(Stored data begins)

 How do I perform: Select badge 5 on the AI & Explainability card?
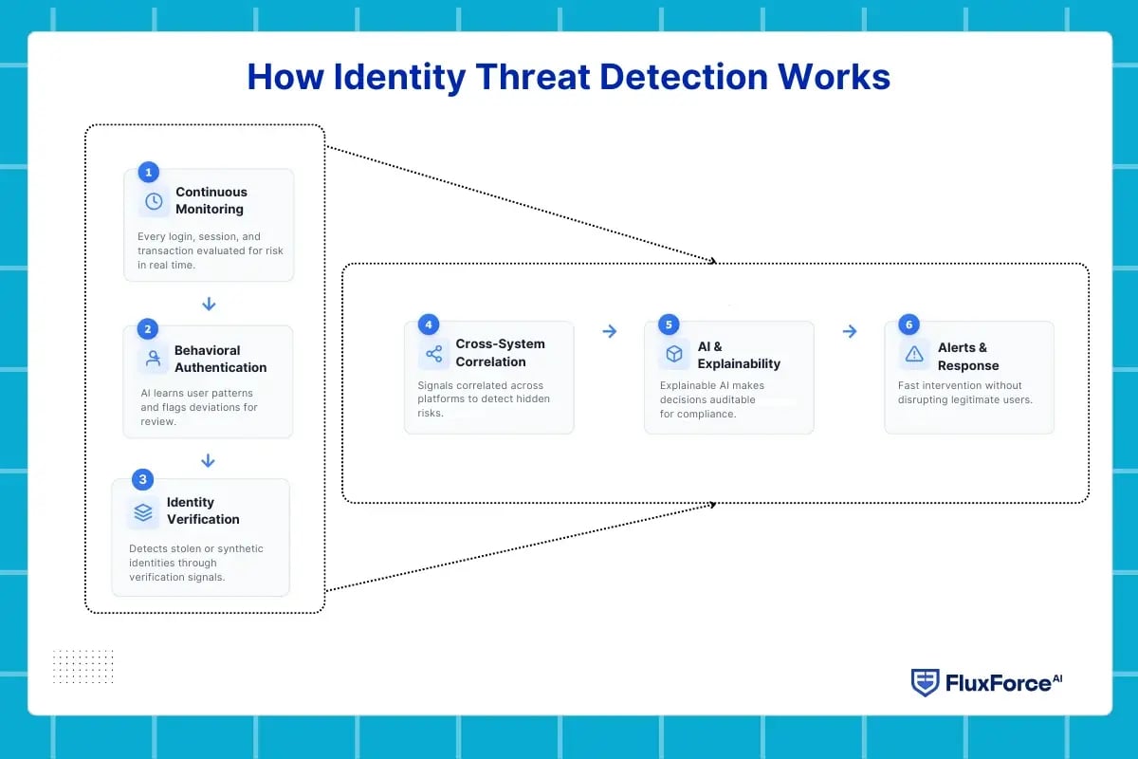[667, 324]
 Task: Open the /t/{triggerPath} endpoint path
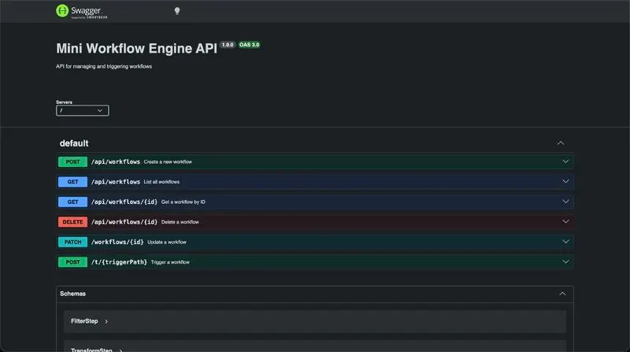pyautogui.click(x=119, y=262)
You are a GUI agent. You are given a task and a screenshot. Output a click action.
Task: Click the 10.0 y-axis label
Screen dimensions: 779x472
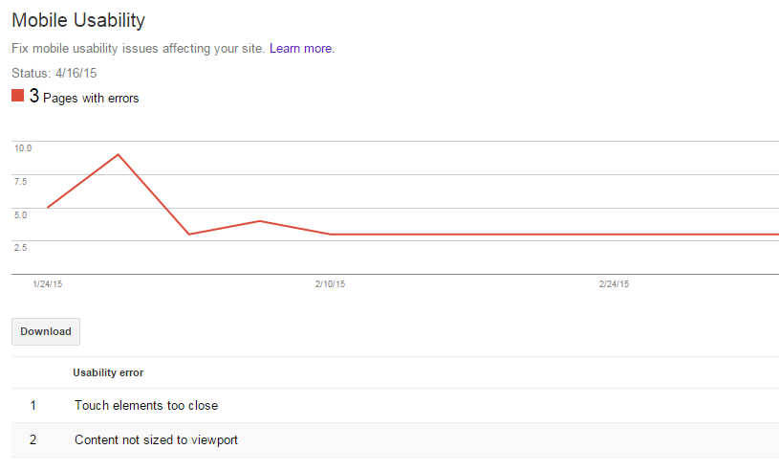click(x=23, y=148)

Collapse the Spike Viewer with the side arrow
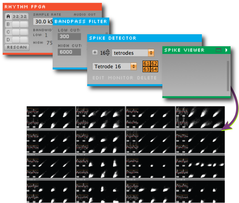(226, 50)
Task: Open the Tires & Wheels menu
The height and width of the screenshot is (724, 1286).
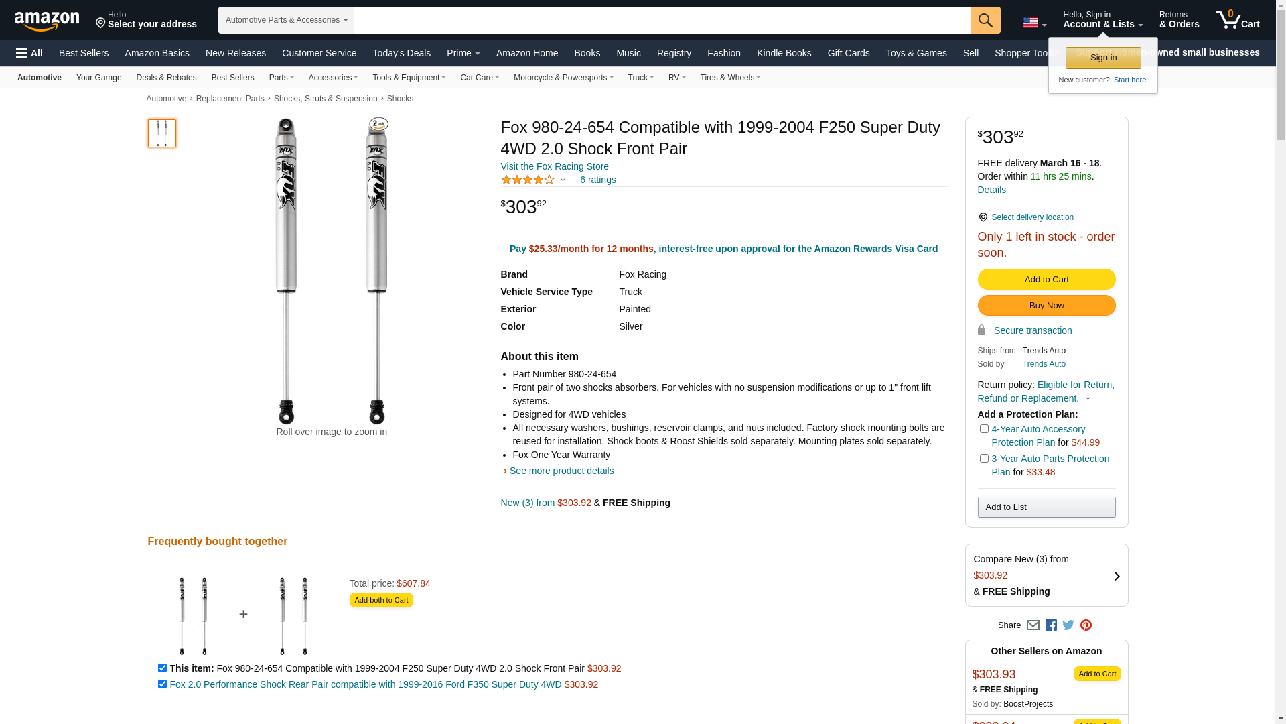Action: coord(729,78)
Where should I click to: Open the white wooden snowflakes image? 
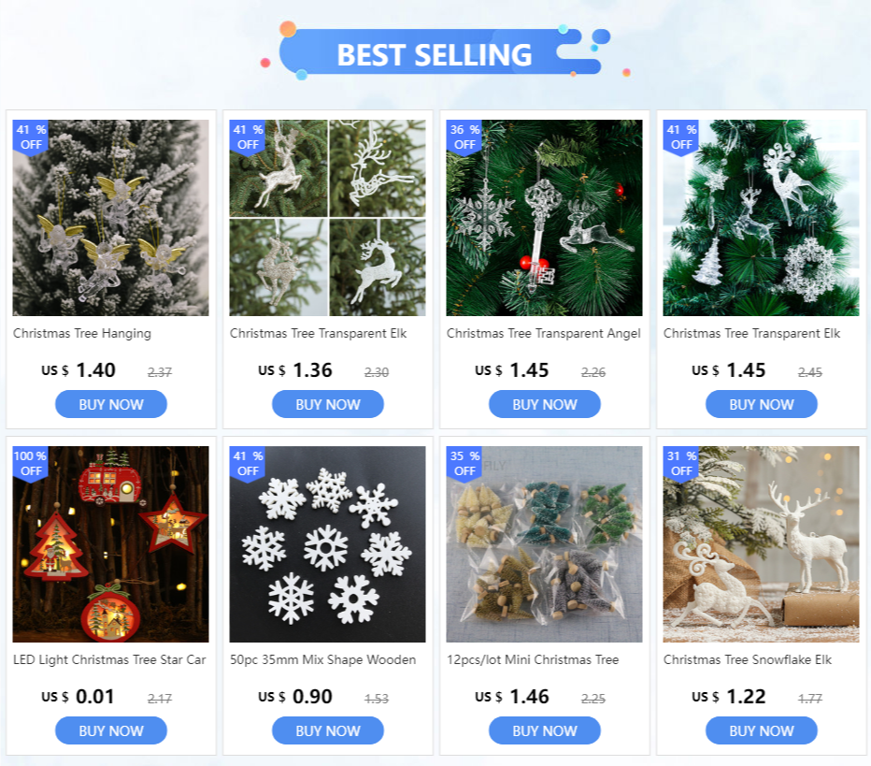(328, 544)
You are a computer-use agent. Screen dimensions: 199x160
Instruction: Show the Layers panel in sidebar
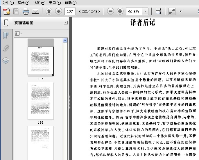6,60
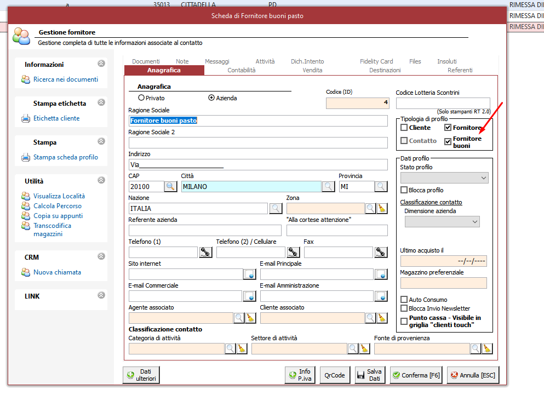Search Agente associato with magnifier icon
The height and width of the screenshot is (395, 544).
tap(239, 318)
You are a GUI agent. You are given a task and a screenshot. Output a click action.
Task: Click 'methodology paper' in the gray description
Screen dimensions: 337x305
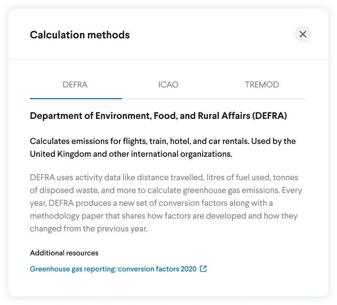coord(67,216)
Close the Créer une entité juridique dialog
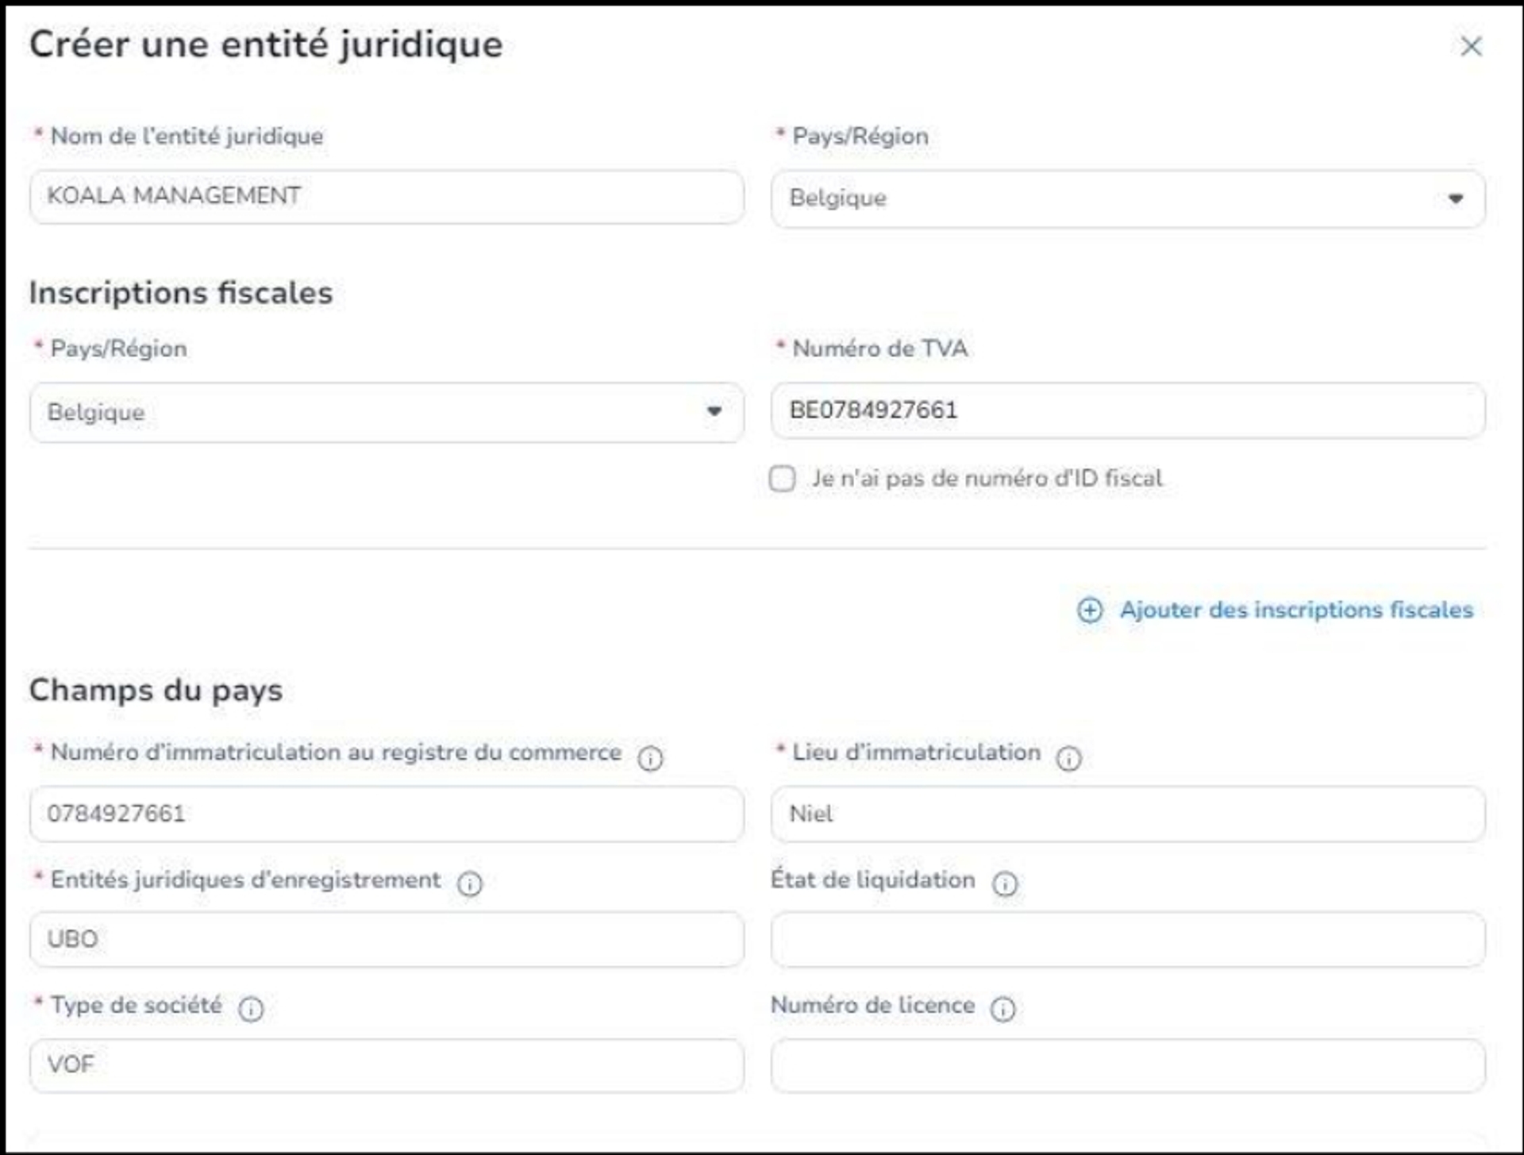The width and height of the screenshot is (1524, 1155). click(x=1472, y=47)
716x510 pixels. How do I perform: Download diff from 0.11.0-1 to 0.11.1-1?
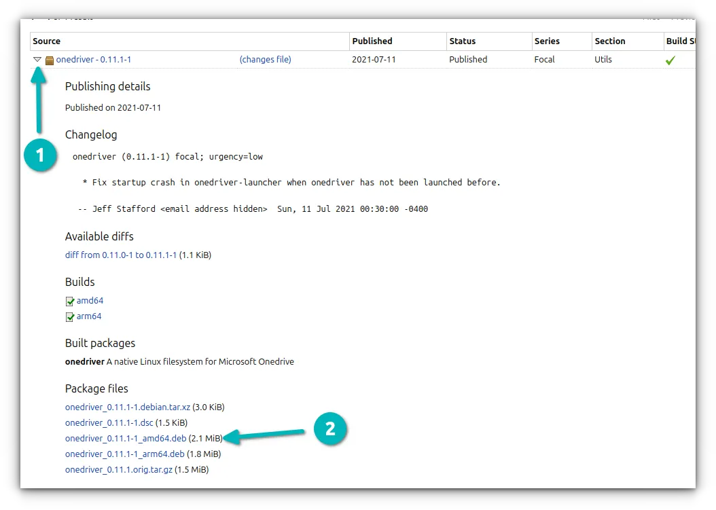(120, 255)
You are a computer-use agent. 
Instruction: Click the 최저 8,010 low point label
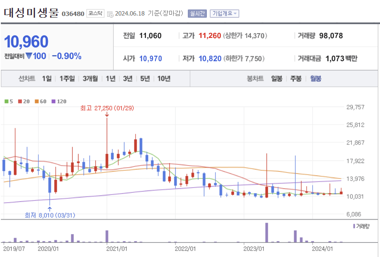click(50, 214)
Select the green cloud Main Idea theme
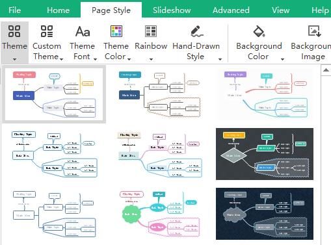This screenshot has width=331, height=245. pos(159,214)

(Stored data ends)

▶ What is expected
Exactly the lines from the one that contains "Close the Créer une entité juridique dialog" to the last line of the data, both included, should be set down, and no pictures should appear among them.

▶ Output
Close the Créer une entité juridique dialog
The width and height of the screenshot is (1524, 1155). click(x=1472, y=47)
716x510 pixels. How do I perform: Download diff from 0.11.0-1 to 0.11.1-1?
(120, 255)
You are a computer-use agent. 
Instruction: Click the 최저 8,010 low point label
click(50, 214)
Select the green cloud Main Idea theme
This screenshot has width=331, height=245. pos(159,214)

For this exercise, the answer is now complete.